Given the structure of a binary tree and a sequence of distinct integer keys, there is only one way to fill these keys into the tree so that the resulting tree satisfies the definition of a BST. You are supposed to output the level order traversal sequence of that tree. The sample is illustrated by Figure 1 and 2.
Input Specification:
Each input file contains one test case. For each case, the first line gives a positive integer N (<=100) which is the total number of nodes in the tree.
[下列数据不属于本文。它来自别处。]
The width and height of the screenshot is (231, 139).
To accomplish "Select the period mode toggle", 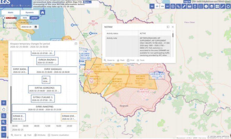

The next N lines each contains the left and the right children of a node in the format “left_index right_index”, provided that the nodes are numbered from 0 to N-1, and 0 is always the root. If one child is missing, then -1 will represent the NULL child pointer. Finally N distinct integer keys are given in the last line.
Output Specification:
For each test case, print in one line the level order traversal sequence of that tree. All the numbers must be separated by a space, with no extra space at the end of the line.
Sample Input:
9
1 6
2 3
-1 -1
-1 4
5 -1
-1 -1
7 -1
-1 8
-1 -1
73 45 11 58 82 25 67 38 42
Sample Output:
58 25 82 11 38 67 45 73 42
這題是9月4日的模擬考的題目,當時沒做出來.其實很簡單,只不過因爲實習了一個暑假,數據結構的一些東西已經忘得精光了,開學又是實驗周,一點時間都抽不出來去複習,感覺這次的考試凶多吉少.
廢話不多說,下面還是繼續寫一下這個題目.
題目的意思主要就是給定一個二叉樹和一個序列,讓我們寫程序把這個序列填充爲一個二叉搜索樹.並且按照層序輸出.
難點在於怎麼處理輸入,根據輸入構造出相應的二叉樹的結構.
二叉樹的結構構造好後,就可以用中序遍歷將數據填充進去.
我自己第一次寫的代碼沒有提交通過,主要是因爲錯誤理解了題意.我以爲節點出現的順序是按照順序的,但是實際上並不是這樣.所以提交失敗.另外由於不知道怎麼在遞歸中將數據填充進去,後來看了別人的解法才寫出來.
下面貼一下看了別人的解法之後寫出來的AC代碼.
#include <iostream>
#include <algorithm>
#include <queue>
using namespace std;
int Left[105];
int Right[105];
int a[105];
int b[105];
void DFS(int now ,int &x){
if(now < 0)
return;
DFS(Left[now],x);
b[now] = a[x++];
DFS(Right[now],x);
}
int main(){
#ifndef ONLINE_JUDGE
freopen("data.in","r",stdin);
freopen("data.out","w",stdout);
#endif
int N ;
cin >> N;
for(int i = 0; i < N ; i ++){
cin >> Left[i] >> Right[i];
}
for(int i = 0; i < N ; i ++){
cin >> a[i];
}
sort(a,a+N);
int n = 0;
DFS(0,n);
queue<int> q;
q.push(0);
vector<int> answer;
while(!q.empty()){
int node = q.front();
q.pop();
answer.push_back(b[node]);
if(Left[node] != -1) q.push(Left[node]);
if(Right[node] != -1) q.push(Right[node]);
}
for(int i = 0; i < answer.size(); i ++){
cout << answer[i] << (i == answer.size() - 1?"":" ");
}
return 0;
}